▶ _Exercise brief_: All lines holding the word "presentation" in the listing below need to be copied.

--- START ---

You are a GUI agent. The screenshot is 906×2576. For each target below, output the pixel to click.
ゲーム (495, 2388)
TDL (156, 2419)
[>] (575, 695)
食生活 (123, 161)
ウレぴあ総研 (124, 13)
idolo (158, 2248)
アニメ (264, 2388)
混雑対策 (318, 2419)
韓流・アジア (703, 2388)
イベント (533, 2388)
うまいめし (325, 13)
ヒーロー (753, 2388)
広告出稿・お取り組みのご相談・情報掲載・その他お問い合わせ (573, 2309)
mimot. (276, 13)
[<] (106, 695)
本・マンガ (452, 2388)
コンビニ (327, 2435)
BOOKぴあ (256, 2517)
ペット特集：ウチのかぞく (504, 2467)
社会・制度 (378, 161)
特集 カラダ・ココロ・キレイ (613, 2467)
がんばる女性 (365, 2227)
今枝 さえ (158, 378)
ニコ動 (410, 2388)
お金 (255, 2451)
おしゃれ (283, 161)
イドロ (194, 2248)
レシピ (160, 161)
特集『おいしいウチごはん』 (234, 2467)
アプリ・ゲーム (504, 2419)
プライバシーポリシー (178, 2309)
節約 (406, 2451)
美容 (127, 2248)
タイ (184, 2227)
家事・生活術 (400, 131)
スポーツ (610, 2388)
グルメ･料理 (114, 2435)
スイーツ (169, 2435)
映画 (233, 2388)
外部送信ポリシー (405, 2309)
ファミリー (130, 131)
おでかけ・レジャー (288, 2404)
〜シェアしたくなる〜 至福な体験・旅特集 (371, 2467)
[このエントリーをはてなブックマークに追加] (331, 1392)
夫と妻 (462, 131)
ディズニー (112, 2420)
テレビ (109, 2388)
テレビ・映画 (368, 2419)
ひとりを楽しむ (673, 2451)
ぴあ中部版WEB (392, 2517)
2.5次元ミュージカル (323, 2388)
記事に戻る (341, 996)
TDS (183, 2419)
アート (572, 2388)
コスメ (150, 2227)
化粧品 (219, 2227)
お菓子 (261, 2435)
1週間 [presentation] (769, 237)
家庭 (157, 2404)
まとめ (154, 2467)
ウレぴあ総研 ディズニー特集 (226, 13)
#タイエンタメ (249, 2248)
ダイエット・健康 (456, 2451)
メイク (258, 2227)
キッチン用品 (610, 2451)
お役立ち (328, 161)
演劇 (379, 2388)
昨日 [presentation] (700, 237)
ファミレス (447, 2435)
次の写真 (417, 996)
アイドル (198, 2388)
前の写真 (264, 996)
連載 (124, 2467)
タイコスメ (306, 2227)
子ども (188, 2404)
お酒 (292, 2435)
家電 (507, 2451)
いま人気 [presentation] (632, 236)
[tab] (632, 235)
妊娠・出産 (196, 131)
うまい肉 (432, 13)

--- END ---

▶ _Response_:
1週間 [presentation] (769, 237)
昨日 [presentation] (700, 237)
いま人気 [presentation] (632, 236)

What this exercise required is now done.